_What to produce_
What lines of the material below hold the string "computer"? Copy them out.
*** Recorded information Section Begins ***
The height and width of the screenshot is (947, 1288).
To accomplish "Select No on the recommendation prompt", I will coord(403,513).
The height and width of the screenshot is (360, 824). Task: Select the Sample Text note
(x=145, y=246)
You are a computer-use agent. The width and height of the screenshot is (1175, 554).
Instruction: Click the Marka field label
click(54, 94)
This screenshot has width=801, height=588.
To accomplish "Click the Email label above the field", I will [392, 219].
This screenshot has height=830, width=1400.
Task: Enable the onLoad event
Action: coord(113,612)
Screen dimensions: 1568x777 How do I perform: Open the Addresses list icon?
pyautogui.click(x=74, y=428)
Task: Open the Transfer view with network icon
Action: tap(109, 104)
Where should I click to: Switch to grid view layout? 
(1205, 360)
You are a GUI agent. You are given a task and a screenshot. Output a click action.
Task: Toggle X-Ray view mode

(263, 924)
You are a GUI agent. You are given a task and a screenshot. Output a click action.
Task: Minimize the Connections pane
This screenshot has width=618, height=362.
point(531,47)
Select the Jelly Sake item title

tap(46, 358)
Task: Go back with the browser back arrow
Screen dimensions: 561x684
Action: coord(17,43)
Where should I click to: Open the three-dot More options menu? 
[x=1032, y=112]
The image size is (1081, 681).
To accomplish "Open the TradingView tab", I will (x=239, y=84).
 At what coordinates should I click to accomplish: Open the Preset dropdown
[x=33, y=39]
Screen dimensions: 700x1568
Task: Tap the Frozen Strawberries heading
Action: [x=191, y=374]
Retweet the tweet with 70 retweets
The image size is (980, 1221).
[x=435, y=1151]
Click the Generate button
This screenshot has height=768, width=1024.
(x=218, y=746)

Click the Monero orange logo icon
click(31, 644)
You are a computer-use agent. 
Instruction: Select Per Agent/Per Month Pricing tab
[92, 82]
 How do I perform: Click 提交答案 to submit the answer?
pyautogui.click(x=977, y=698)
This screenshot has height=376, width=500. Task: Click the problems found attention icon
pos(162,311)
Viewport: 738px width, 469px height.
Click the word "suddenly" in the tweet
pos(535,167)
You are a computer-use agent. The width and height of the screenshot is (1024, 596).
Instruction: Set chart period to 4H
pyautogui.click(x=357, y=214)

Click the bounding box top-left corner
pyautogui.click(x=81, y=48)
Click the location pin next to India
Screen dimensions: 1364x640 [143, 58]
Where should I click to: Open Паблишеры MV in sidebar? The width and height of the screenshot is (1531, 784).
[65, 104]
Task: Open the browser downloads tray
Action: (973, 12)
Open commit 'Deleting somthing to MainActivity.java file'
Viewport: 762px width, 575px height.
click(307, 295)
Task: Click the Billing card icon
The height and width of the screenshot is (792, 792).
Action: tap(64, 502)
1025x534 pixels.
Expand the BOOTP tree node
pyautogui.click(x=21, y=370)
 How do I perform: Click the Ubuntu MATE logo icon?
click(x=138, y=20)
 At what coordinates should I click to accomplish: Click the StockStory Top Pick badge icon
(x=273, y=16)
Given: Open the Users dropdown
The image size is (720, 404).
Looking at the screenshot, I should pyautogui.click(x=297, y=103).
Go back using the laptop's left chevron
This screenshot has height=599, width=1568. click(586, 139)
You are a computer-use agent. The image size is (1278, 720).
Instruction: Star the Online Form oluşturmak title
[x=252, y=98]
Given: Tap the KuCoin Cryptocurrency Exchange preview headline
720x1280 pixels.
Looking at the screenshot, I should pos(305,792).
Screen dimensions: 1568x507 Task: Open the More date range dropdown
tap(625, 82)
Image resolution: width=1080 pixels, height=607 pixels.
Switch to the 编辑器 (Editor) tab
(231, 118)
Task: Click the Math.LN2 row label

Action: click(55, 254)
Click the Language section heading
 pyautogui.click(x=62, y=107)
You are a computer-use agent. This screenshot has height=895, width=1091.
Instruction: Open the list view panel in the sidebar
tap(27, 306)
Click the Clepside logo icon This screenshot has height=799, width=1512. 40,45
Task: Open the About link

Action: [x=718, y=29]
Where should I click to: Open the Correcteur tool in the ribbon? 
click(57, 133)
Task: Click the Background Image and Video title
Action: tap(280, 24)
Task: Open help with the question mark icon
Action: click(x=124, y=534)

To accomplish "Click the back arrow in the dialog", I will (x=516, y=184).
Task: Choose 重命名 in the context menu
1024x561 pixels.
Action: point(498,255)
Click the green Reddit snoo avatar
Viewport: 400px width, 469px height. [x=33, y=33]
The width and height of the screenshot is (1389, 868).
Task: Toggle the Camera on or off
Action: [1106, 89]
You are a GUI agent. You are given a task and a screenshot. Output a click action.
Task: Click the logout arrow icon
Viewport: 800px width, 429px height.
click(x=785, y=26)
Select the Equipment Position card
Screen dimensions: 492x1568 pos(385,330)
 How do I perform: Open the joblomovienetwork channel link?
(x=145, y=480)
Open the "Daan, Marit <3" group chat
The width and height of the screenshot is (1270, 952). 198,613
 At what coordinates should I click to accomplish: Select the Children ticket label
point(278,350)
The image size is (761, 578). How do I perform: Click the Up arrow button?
*** Recorded information Section Ends ***
_Answer space_
You are a computer-use agent. The width and height of the screenshot is (1175, 554).
You are a computer-use agent. 
You are a computer-use agent. The width and height of the screenshot is (1024, 596).
You are a computer-use agent. The image size is (1278, 720).
You are a computer-use agent. This screenshot has height=895, width=1091.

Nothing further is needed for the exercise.